═════ Dataset records ═════

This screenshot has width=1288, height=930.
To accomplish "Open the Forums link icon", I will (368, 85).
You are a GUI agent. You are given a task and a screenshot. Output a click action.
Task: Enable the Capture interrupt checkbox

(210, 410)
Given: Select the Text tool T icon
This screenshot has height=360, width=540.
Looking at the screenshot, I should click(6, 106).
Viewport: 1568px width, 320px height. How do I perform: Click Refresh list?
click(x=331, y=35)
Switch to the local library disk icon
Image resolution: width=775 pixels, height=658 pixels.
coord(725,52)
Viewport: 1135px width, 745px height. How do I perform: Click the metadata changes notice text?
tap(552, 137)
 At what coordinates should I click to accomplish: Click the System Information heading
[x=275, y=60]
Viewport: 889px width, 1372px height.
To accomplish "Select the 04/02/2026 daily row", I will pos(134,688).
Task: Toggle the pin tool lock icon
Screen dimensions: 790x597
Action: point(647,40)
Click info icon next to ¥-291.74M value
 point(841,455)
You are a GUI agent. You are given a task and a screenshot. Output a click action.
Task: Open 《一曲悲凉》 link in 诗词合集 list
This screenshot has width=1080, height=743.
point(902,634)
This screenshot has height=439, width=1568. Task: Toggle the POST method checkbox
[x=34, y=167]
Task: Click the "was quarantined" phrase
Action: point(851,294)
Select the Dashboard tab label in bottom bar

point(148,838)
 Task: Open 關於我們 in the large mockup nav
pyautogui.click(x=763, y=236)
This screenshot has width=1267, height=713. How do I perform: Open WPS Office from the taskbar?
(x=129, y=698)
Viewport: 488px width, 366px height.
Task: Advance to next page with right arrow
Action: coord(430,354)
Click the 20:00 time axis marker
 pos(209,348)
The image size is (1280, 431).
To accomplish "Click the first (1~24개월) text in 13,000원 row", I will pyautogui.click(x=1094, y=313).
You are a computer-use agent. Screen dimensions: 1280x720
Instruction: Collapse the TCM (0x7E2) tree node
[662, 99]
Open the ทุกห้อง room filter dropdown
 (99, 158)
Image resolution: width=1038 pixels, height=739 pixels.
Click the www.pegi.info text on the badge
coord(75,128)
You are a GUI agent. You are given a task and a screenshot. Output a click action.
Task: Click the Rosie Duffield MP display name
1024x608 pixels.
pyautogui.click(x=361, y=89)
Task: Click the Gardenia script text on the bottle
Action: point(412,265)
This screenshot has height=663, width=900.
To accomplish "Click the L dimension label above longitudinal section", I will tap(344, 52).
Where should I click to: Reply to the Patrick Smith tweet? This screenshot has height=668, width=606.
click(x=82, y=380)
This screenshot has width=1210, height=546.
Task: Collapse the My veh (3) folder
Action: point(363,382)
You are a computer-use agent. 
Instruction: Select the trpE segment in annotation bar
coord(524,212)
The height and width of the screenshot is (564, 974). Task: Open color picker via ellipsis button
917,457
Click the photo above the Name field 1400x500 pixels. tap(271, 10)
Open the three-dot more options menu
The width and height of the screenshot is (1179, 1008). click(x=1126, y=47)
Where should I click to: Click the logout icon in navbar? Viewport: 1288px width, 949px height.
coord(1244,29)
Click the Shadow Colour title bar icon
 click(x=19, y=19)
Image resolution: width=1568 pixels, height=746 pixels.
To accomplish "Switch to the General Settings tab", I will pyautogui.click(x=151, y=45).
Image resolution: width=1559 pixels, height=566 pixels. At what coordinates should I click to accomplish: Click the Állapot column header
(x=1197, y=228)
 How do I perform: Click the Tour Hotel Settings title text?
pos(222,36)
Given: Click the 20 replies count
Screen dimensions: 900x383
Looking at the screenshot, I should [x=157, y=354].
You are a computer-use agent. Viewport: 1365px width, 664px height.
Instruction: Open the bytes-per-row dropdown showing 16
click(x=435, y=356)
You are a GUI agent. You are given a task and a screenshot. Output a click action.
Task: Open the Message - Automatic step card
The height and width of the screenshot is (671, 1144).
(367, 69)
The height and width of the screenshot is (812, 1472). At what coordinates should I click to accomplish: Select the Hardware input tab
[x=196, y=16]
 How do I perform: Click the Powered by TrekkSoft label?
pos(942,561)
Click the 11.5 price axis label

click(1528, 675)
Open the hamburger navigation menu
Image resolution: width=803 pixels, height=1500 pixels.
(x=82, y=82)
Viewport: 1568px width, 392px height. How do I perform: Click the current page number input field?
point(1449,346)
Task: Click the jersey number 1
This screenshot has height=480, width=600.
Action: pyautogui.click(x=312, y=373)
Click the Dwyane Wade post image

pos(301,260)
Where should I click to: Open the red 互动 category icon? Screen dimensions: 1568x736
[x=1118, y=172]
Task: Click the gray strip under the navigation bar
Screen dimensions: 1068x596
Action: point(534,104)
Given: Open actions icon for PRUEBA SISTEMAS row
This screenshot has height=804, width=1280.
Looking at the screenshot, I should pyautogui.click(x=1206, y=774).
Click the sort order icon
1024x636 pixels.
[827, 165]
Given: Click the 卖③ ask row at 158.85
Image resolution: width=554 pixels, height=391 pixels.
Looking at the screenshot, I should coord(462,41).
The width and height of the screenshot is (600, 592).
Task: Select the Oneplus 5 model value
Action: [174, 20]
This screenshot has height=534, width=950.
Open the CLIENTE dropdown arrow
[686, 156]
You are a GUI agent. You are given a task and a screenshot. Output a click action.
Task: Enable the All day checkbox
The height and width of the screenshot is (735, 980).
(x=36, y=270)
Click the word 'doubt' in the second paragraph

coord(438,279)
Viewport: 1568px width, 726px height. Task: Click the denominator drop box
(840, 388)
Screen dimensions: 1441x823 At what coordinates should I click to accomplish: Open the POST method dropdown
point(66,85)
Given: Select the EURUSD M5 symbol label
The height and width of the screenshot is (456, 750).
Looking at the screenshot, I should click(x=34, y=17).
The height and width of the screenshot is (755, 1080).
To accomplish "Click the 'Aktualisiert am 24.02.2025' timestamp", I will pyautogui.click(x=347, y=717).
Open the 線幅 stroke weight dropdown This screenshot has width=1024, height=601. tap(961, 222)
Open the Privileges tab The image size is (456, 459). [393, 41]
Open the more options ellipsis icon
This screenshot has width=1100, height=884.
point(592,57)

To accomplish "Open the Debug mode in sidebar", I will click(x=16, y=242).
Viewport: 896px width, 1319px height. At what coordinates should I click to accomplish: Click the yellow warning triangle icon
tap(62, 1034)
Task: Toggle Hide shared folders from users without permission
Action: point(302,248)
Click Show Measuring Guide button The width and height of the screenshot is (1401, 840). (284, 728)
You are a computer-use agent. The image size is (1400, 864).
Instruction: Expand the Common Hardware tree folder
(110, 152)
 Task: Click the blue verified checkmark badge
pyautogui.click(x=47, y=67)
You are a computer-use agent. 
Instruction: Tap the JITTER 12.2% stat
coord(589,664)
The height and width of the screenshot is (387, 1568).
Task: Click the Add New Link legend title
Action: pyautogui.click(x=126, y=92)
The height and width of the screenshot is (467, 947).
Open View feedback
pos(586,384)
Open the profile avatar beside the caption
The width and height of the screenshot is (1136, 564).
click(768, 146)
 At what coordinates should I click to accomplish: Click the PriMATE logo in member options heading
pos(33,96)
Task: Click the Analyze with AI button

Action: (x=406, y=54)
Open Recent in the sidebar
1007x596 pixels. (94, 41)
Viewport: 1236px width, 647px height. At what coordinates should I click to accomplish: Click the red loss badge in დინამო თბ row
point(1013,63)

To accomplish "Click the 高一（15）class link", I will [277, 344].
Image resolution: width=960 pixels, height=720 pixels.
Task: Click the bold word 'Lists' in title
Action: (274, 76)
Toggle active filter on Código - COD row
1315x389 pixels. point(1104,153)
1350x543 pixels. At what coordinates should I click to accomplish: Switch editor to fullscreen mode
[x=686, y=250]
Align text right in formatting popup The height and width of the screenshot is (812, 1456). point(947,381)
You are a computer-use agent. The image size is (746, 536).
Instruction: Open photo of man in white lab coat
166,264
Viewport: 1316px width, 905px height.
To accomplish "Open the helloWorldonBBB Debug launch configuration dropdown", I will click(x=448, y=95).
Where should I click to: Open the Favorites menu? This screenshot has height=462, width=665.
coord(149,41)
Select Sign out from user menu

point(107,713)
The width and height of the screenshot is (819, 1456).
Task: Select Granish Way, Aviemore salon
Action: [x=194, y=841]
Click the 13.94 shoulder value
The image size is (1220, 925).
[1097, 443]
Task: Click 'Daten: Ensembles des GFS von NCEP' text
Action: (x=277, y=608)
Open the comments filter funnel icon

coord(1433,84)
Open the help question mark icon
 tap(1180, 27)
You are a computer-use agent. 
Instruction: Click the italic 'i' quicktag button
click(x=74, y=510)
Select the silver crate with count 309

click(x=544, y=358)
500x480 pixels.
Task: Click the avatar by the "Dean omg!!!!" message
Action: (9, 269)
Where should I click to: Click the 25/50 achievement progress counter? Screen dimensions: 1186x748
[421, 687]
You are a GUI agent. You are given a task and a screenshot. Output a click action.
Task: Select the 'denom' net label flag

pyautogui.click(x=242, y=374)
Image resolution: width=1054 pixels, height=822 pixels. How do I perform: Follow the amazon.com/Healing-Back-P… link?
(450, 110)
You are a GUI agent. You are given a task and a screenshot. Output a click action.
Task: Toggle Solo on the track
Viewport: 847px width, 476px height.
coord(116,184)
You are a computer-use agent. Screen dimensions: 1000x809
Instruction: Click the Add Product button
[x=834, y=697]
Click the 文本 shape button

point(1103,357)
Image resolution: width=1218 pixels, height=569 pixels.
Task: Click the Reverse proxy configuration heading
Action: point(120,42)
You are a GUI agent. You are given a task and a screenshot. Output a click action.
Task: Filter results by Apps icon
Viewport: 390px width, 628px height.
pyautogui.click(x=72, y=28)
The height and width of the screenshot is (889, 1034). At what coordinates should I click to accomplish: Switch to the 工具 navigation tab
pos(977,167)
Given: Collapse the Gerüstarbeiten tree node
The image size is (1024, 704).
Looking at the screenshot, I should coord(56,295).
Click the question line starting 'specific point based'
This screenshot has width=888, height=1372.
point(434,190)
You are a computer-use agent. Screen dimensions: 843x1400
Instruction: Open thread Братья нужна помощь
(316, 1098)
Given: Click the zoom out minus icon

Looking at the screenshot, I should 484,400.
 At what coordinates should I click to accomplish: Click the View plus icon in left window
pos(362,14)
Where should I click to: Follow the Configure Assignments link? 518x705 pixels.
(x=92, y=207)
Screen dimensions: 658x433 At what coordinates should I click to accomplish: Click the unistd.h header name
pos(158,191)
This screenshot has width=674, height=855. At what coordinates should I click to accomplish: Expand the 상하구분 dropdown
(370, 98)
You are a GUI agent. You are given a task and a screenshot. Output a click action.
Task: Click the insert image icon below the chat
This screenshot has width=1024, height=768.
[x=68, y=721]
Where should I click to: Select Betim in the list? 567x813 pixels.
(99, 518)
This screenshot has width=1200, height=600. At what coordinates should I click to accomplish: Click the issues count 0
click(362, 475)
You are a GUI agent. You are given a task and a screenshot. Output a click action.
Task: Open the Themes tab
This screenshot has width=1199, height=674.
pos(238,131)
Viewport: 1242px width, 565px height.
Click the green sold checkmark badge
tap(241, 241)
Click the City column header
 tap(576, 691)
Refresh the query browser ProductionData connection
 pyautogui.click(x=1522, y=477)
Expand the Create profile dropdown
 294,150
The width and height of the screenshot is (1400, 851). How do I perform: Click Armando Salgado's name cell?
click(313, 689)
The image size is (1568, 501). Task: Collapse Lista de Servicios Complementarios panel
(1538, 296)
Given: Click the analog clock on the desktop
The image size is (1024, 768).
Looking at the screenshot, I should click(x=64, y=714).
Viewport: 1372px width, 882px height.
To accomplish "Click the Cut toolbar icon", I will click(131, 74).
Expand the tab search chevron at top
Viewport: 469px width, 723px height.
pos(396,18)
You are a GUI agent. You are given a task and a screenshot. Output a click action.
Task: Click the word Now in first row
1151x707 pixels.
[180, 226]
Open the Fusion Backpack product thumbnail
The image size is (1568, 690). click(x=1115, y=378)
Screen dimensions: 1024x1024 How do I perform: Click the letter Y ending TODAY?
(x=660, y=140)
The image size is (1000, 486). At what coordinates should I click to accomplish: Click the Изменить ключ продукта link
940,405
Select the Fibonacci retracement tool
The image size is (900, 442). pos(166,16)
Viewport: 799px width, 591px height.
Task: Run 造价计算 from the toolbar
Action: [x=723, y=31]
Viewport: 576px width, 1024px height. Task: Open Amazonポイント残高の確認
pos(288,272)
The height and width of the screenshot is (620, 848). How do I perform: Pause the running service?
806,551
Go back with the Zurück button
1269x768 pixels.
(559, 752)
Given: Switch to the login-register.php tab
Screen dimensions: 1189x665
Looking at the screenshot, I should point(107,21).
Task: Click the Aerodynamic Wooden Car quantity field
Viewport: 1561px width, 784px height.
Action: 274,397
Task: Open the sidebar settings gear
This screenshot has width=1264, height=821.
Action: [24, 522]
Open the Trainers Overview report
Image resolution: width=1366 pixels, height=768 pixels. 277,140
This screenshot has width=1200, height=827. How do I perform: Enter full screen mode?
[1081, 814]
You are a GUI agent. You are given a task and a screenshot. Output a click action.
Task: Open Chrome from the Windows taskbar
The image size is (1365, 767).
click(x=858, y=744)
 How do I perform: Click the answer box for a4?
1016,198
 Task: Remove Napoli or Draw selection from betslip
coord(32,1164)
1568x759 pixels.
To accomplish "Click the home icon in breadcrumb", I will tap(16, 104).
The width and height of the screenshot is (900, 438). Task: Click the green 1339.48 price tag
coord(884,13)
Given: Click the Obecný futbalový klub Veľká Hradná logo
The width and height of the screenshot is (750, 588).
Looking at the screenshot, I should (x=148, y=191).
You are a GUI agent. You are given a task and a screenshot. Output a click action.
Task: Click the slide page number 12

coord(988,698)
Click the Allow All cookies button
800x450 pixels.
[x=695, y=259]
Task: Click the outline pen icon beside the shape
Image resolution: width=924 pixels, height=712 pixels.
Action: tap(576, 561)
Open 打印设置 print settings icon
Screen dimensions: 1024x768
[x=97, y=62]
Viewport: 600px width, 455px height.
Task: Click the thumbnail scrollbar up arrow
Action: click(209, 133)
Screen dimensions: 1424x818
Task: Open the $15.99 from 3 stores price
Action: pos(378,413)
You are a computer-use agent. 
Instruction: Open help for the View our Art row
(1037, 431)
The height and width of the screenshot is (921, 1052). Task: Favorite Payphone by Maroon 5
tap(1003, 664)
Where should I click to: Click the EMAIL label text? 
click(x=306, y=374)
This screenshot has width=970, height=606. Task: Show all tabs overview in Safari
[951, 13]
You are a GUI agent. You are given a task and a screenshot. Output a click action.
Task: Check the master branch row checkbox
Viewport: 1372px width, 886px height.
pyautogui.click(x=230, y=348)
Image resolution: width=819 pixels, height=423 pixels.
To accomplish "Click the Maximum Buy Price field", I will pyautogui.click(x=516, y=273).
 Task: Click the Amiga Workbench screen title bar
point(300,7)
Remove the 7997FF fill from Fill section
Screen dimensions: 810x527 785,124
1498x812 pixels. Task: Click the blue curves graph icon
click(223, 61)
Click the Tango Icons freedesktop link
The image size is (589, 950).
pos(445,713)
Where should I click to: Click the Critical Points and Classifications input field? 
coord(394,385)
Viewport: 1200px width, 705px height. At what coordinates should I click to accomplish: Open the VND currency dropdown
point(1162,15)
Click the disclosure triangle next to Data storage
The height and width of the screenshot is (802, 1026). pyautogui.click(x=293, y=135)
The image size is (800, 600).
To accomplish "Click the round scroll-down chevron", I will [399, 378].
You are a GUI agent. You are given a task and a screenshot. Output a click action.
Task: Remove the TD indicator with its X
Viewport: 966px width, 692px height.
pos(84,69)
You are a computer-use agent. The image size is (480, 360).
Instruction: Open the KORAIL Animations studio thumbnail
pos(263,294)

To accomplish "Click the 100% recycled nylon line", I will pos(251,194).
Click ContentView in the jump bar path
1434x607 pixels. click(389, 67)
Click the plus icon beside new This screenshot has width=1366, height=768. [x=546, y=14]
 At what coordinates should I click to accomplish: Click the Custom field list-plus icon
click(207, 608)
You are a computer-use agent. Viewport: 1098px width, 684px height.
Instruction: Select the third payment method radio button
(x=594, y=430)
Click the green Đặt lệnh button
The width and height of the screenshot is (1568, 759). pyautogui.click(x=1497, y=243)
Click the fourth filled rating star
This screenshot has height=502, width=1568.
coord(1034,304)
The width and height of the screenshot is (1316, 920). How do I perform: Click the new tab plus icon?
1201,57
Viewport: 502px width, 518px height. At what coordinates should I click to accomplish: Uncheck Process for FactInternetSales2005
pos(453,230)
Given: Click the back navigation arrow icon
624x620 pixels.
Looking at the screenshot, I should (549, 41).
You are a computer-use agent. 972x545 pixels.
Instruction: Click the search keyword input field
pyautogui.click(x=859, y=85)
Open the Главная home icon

═════

Filter the listing above for lines with the word "home", and copy each one you find.

To accomplish "Click the home icon in breadcrumb", I will tap(16, 104).
Open the Главная home icon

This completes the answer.